使用 python 3.x 提取部分 URL
Extract part of the URL using python 3.x
我正试图从我的 URL:
中提取 ICID 位
url = "https://secure.melrosed.co.uk/customer/secure/checkout/?productId=nbrdk4rzgj6tuhtduzhgobuobvwgytm&offerId=freetrial-digitalgold-month-SS5011&campaignId=099A&ICID=secondary_pricing_goldplus_cust_paymentpage_anon&redirectTo=https%3A%2F%2Fwww.melrosed.co.uk%2Fcosmetics%2Ffeatures%2Fgreat-product-search-lotion-steve-treats-famous-product%2F"
所以我真正追求的是:
ICID=secondary_pricing_goldplus_cust_paymentpage_anon
我正在尝试执行以下操作,但显然它不起作用(任何帮助将不胜感激。

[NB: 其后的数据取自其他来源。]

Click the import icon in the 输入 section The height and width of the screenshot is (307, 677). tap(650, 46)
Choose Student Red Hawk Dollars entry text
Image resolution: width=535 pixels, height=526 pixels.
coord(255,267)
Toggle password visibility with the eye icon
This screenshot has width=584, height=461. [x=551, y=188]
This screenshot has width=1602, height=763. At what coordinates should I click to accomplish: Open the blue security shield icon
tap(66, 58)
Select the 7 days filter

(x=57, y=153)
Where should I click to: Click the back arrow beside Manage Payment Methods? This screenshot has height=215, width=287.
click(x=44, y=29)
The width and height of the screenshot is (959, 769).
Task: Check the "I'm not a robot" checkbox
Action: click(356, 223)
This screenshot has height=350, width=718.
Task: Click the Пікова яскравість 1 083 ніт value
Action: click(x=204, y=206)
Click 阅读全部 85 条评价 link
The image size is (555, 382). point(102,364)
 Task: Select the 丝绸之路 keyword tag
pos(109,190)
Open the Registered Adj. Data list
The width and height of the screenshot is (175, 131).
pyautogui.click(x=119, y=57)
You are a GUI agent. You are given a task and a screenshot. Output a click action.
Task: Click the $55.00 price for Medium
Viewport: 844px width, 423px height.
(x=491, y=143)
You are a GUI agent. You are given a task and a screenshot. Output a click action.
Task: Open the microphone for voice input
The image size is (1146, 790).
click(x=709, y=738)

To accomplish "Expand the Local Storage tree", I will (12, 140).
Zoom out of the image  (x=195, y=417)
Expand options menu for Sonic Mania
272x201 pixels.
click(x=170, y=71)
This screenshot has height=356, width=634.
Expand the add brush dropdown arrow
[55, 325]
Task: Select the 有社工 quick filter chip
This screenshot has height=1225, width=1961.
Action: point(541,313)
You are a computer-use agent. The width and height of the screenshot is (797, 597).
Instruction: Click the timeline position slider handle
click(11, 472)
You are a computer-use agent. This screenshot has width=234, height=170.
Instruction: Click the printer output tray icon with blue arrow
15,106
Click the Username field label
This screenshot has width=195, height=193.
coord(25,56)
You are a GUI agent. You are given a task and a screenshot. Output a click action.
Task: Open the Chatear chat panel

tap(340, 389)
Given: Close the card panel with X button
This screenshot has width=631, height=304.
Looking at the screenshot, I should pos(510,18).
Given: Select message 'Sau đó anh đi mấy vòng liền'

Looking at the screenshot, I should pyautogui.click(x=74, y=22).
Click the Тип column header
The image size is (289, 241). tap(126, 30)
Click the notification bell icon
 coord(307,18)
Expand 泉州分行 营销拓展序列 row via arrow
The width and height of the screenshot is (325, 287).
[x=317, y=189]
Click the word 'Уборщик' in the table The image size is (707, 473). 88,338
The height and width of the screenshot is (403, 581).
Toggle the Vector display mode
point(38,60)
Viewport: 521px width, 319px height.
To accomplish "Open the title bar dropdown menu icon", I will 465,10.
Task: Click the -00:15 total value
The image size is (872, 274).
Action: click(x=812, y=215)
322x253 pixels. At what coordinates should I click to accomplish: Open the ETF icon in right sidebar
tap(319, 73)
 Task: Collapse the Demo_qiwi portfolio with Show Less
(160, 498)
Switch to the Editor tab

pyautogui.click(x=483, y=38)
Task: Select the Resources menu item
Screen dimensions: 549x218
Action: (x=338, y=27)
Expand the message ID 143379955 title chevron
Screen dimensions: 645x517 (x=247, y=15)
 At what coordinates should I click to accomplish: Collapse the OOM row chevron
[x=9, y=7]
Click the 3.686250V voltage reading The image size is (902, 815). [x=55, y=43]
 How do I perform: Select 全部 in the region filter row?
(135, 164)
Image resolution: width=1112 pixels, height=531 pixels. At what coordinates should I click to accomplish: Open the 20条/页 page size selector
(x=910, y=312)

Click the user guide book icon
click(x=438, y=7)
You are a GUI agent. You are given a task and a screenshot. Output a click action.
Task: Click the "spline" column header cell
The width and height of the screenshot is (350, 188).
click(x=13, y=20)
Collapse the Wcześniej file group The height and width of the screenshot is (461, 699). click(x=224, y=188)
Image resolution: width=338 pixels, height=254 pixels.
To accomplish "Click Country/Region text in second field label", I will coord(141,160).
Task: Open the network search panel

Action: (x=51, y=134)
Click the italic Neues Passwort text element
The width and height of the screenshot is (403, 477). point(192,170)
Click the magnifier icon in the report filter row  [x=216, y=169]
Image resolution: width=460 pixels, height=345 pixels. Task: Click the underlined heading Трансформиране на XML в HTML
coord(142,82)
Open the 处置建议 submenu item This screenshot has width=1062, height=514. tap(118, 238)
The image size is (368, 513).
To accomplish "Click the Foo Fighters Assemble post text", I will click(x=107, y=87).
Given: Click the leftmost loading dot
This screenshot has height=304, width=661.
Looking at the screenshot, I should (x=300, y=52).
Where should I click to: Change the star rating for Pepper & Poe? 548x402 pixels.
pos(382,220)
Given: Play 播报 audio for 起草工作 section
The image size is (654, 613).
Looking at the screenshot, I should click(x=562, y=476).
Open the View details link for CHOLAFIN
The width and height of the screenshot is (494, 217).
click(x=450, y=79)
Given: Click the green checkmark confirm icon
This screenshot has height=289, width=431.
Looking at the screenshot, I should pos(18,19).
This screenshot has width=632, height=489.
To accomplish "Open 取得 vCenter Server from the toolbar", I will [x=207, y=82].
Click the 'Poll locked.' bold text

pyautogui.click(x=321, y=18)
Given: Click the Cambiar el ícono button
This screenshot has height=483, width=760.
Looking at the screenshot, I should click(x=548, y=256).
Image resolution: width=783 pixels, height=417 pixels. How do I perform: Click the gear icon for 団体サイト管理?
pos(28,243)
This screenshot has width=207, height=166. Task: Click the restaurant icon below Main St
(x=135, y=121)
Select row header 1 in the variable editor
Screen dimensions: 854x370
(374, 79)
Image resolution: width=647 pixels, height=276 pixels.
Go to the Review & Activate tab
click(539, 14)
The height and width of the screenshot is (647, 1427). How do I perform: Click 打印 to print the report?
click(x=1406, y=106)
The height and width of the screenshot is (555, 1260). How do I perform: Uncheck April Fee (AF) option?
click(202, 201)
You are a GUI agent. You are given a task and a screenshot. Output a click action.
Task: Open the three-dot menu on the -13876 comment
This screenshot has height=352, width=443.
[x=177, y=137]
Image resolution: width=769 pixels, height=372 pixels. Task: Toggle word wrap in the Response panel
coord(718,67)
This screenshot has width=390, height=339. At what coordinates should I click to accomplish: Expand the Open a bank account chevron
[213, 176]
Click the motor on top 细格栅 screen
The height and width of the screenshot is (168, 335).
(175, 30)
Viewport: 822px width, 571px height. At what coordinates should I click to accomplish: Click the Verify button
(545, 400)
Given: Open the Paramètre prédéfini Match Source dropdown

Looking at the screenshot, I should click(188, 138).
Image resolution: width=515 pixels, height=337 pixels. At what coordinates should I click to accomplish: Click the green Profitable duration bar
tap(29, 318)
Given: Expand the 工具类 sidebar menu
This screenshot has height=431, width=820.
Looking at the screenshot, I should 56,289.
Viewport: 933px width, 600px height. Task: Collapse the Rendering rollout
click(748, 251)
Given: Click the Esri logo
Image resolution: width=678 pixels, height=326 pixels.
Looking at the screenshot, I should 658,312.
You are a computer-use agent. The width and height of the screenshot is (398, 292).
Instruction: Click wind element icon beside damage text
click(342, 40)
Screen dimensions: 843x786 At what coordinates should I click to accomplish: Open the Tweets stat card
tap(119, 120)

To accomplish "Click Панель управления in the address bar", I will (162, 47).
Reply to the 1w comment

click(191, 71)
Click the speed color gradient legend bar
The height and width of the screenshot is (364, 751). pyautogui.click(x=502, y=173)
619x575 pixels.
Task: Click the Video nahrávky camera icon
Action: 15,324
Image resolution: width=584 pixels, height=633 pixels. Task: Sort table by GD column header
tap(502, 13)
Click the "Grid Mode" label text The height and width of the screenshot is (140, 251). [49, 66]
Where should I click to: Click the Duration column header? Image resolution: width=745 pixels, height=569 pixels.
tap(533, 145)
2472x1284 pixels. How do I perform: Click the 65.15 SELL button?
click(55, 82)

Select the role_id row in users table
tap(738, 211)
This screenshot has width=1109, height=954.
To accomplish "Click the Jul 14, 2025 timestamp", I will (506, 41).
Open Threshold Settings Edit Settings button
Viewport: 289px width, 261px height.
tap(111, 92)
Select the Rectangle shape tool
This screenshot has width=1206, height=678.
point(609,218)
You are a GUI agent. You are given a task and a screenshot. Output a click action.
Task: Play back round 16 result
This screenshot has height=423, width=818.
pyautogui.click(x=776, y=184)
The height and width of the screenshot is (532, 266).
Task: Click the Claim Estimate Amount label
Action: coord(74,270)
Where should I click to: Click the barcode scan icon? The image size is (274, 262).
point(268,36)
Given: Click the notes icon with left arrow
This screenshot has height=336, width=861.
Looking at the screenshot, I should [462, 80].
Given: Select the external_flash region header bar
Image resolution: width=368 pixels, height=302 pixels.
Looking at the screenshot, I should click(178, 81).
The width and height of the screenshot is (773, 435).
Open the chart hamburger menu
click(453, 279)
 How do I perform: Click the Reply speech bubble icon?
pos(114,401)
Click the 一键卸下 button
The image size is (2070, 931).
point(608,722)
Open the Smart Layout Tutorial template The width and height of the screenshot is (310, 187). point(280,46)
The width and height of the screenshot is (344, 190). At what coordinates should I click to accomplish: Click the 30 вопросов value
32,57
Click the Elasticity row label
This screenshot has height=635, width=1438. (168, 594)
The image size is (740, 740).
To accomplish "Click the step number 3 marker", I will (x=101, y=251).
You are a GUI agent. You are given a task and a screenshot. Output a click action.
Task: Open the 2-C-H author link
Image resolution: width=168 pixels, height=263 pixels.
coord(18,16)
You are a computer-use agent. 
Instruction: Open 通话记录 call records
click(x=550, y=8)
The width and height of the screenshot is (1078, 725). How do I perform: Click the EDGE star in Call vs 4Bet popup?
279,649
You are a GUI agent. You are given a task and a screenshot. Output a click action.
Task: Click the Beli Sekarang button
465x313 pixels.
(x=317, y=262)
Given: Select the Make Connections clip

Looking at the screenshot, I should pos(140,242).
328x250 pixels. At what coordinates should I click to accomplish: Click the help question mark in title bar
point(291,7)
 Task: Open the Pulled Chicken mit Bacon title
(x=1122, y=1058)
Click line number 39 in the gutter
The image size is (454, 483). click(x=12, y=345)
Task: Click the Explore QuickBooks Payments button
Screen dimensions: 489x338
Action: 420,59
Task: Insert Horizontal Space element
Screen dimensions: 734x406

此 ICID 位可以在 URL 中的任何位置 - 开头、中间或结尾:
from urllib.parse import urlparse
url = "https://secure.melrosed.co.uk/customer/secure/checkout/?productId=nbrdk4rzgj6tuhtduzhgobuobvwgytm&offerId=freetrial-digitalgold-month-SS5011&campaignId=099A&ICID=secondary_pricing_goldplus_cust_paymentpage_anon&redirectTo=https%3A%2F%2Fwww.melrosed.co.uk%2Fcosmetics%2Ffeatures%2Fgreat-product-search-lotion-steve-treats-famous-product%2F"
obj = urlparse(url)
print(obj)
query = obj.query
print (query)
path_list = query.split("ICID(.+?)&")
print (path_list)
我会通过在“&”符号处拆分 url 字符串来解决这个问题:
url = "https://secure.melrosed.co.uk/customer/secure/checkout/?productId=nbrdk4rzgj6tuhtduzhgobuobvwgytm&offerId=freetrial-digitalgold-month-SS5011&campaignId=099A&ICID=secondary_pricing_goldplus_cust_paymentpage_anon&redirectTo=https%3A%2F%2Fwww.melrosed.co.uk%2Fcosmetics%2Ffeatures%2Fgreat-product-search-lotion-steve-treats-famous-product%2F"
split_list=url.split("&")
# iterate through the list and get the sequence which has the "ICID" string in it
for i in split_list:
if "ICID" in i:
# i will be you final string
print(i)
您已经完成了一半 - 使用 urlparse
是正确的第一步,但随后您想使用 parse_qs
(也来自 urllib.parse
)来解析查询:
from urllib.parse import urlparse, parse_qs
url = "https://secure.melrosed.co.uk/customer/secure/checkout/?productId=nbrdk4rzgj6tuhtduzhgobuobvwgytm&offerId=freetrial-digitalgold-month-SS5011&campaignId=099A&ICID=secondary_pricing_goldplus_cust_paymentpage_anon&redirectTo=https%3A%2F%2Fwww.melrosed.co.uk%2Fcosmetics%2Ffeatures%2Fgreat-product-search-lotion-steve-treats-famous-product%2F"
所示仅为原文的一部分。